Ele é quase igual ao código do transform_where, com uma pequena diferença: não há um eval_tidy dentro da função auxiliar. Isso faz com que, ao invés de se calcular logo o valor das colunas modificadas, apenas se substitua as expressões passadas por expressões envoltas por um ifelse. Ao contrário de antes, a linha

mutate(.data, !!!mods)

não vira

mutate(.data, x = vetorx, y = vetory)

e sim

mutate(.data, x = ifelse(condition, 7, x), y = ifelse(condition, 7, y))

então essas modificações são executadas com a semântica tradicional do dplyr, isto é, usando eventualmente os valores modificados que acabaram de ser computados, em vez dos valores guardados antes da execução da função.

Qual a melhor das duas funções? Depende do contexto. No caso que abriu o post, certamente um transform_where funciona melhor. Agora imagine uma situação onde os dados de partida e chegada estivessem incorretos em algumas linhas. A variável air_time, tempo de voo, também precisará ser atualizada. Nesse caso, um mutate_where corrigindo os valores de dep_time e arr_time e recalculando air_time como essa diferença resolverá a situação, enquanto um transform_where, iria, de fato, manter a coluna air_time como estava antes. Na prática, sempre tenho as duas em mãos.

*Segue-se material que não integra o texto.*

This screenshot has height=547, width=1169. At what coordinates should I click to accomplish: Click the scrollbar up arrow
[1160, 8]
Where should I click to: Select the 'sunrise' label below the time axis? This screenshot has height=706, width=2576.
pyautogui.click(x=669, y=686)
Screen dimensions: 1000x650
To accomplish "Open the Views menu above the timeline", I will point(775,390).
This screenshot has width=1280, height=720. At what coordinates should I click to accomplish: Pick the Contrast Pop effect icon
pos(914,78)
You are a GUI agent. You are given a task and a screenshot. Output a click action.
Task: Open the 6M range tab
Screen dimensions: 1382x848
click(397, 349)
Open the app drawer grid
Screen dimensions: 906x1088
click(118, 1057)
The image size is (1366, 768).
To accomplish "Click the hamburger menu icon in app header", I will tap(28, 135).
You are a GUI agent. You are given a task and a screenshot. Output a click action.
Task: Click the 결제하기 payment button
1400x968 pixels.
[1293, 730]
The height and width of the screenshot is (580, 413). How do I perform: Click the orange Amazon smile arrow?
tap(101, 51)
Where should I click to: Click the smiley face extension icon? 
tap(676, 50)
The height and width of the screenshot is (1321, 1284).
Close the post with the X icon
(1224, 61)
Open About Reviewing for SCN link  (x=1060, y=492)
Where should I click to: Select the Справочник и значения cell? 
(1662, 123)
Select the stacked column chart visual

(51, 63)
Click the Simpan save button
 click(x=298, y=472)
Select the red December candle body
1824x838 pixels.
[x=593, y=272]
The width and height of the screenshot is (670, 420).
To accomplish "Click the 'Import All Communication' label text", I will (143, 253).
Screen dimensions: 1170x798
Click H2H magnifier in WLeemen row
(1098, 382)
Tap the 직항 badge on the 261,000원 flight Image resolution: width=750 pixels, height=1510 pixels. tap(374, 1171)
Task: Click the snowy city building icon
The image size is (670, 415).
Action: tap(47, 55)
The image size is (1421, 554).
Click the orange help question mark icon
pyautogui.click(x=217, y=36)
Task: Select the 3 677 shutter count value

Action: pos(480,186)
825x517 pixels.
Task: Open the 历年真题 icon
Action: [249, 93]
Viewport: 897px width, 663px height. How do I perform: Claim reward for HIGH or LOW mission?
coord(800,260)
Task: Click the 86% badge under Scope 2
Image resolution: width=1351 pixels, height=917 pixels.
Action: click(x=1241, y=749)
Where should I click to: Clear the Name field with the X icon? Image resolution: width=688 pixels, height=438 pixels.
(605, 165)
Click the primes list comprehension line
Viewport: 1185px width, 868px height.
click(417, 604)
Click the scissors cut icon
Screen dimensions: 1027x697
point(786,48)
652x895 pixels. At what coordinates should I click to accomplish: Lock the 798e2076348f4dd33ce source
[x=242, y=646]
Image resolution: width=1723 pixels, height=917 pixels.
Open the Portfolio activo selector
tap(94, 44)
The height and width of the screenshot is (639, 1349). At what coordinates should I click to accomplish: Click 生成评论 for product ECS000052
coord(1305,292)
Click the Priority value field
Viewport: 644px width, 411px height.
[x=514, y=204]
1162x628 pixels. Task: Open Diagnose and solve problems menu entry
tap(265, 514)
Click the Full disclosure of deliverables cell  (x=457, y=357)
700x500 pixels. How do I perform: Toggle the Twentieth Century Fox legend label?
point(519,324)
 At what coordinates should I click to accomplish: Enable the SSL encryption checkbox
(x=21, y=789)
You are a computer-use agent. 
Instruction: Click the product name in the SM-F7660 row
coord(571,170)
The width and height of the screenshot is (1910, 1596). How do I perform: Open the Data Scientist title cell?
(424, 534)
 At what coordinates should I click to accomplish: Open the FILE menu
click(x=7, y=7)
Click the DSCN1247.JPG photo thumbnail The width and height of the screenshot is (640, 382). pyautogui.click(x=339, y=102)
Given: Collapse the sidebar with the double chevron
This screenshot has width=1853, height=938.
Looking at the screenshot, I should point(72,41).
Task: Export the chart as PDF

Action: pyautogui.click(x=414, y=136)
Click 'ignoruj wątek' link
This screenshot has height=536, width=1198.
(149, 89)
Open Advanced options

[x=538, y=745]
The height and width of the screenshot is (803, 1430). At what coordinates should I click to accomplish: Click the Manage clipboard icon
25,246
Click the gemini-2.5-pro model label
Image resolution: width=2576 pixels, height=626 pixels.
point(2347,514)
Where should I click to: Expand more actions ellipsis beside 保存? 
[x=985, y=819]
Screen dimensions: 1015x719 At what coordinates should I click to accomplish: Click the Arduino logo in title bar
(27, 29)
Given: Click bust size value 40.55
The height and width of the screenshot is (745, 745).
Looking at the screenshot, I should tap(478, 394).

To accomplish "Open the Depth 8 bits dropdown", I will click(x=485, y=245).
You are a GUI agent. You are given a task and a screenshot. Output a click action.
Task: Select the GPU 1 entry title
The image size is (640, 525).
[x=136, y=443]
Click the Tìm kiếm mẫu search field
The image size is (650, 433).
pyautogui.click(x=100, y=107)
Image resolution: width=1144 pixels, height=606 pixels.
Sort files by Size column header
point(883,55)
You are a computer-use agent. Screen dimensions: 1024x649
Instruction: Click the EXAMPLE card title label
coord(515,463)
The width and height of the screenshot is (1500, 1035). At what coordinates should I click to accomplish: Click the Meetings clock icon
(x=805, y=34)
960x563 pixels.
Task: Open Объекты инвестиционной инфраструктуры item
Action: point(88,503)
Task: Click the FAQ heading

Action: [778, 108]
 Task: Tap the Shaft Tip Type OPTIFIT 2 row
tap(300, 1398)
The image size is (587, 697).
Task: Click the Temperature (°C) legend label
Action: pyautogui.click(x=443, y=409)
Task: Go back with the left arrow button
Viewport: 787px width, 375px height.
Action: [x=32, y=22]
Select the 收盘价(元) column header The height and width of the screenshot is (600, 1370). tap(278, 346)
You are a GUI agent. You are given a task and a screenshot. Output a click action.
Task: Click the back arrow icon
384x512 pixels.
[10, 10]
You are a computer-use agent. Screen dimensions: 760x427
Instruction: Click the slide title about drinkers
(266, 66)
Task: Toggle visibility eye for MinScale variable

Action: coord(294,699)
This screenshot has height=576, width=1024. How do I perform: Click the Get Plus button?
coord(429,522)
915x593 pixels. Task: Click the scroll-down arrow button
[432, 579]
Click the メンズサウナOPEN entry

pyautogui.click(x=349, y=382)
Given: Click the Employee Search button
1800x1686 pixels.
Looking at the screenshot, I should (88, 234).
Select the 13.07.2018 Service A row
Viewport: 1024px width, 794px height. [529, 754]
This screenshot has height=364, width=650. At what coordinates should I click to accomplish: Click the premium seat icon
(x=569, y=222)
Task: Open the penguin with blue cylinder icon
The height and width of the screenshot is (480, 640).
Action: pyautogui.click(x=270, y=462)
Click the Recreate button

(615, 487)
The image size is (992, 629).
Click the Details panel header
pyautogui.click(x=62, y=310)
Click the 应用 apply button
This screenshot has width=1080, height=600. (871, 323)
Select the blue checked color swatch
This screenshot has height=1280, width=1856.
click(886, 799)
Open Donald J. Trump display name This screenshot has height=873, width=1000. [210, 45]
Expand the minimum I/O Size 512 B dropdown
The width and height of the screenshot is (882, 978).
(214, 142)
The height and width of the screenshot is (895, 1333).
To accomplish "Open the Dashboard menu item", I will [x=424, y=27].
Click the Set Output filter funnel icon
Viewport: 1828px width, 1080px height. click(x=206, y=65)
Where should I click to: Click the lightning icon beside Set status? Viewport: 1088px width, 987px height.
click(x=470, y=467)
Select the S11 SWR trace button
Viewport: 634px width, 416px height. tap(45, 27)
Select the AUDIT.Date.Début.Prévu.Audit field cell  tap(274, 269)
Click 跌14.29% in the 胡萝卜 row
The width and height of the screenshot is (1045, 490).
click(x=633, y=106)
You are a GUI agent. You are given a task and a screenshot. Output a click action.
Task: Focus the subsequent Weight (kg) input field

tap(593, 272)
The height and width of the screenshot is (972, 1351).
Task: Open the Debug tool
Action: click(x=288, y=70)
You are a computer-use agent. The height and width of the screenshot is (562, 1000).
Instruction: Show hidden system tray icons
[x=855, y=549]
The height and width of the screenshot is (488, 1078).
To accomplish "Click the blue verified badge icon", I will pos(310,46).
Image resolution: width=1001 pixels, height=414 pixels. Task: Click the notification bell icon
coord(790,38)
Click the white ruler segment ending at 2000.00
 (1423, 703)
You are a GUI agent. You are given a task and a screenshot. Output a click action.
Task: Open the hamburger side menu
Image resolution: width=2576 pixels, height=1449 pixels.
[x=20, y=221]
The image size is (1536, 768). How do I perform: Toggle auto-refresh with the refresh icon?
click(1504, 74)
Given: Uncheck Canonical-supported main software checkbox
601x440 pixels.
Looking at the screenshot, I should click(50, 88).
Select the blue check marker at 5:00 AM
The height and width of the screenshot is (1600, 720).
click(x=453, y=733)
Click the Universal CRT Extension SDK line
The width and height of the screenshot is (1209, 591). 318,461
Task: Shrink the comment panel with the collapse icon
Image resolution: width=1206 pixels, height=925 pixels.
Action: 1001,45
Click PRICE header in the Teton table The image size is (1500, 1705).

Exercício para o leitor: Uma diferença entre o meu transform_where e o funcionamento do data.table é que esse último consegue criar colunas novas, preenchendo-as com NA nas linhas onde a condição é falsa. Sinceramente, esse comportamento me desagrada, por implicar que a tabela poderá sair com formatos diferentes dependendo de uma condição de forma nada explícita. De todo modo, como poderíamos modificar transform_where para que ela tenha esse comportamento?